As for the travails of John Winthrop, he had become a very disappointed and pressured man. He had lost his position as a JP in 1625/6. At the same time, he failed to be selected as Sudbury’s second MP along with Sir Nathaniel Barnadiston. Worse were the effects of Winthrop’s appointment to the lucrative position as an Attorney of the Court of Wards and Liveries in 1627. The strains of serving this remunerative but corrupt institution and the ethical compromises that went with it may well have contributed to the serious illness he suffered in December 1628. Overall his predicament may have convinced him that his mode of life was incompatible with his deep beliefs, so that to turn his back on it all was what he was being called upon to do. (Read Francis J. Bremer’s revelatory biography, “John Winthrop – America’s Forgotten Founding Father”)
To buttress such introspections, the plague was at large locally; there had been a disastrous drought; and there was an intensifying collapse of trade, not just in weaving, which spawned poverty on every hand with no relief in sight. Indeed, in Sudbury and other nearby towns there was real unrest. So emigration it was to be.
One cannot now comprehend the complexity of putting together that first convoy of four vessels in March/April, and of the further seven ships which followed before the summer was out. With the primitive means of communication which existed (perhaps the greatest contrast between then and now), one’s imagination is beggared in trying to understand how such a sensitive and intricate operation could have been undertaken, not least the crucial task of attracting, selecting and organising the passengers.

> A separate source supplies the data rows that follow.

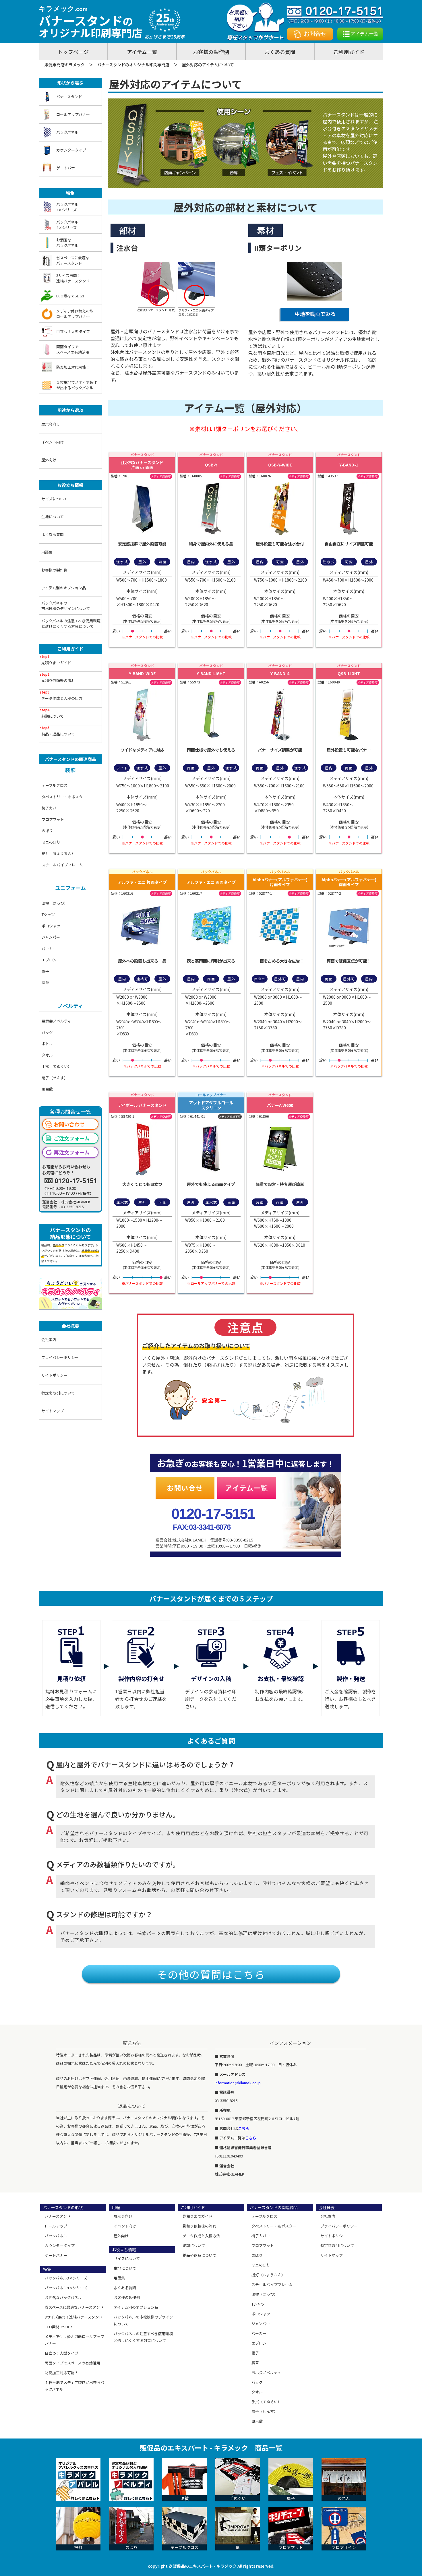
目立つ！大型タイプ (73, 331)
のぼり (47, 830)
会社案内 (48, 1339)
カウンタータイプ (71, 150)
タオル (47, 1055)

But undertaken it was, and the new world which grew from it satisfied, to a remarkable degree, the hopes of the emigrants from ‘The Godly Kingdom’ and beyond. But then, as Winthrop wrote to his fellow-emigrants at the time, “Ye are the light of the world. A city that is set on a hill cannot be hid. Neither do men light a candle and put it under a bushel, but on a candlestick, and it giveth light unto all that are in the house.”
Andrew Phillips (Copyright retained)
Andrew Phillips was born in Long Melford and raised in Sudbury, where he now lives. After Cambridge he qualified as a solicitor in Sudbury and in 1970 established his own firm in London. He served in the House of Lords as ‘Lord Phillips of Sudbury’ from 1998 until 2015. He has had extensive business, print and media engagements (best known for his 24 years on BBC2 as ‘Legal Eagle’ on the Jimmy Young Show). He founded or co-founded three national charities and is still very involved in the voluntary sector in the town and county. He is married to Penelope and they have three children and five grandchildren).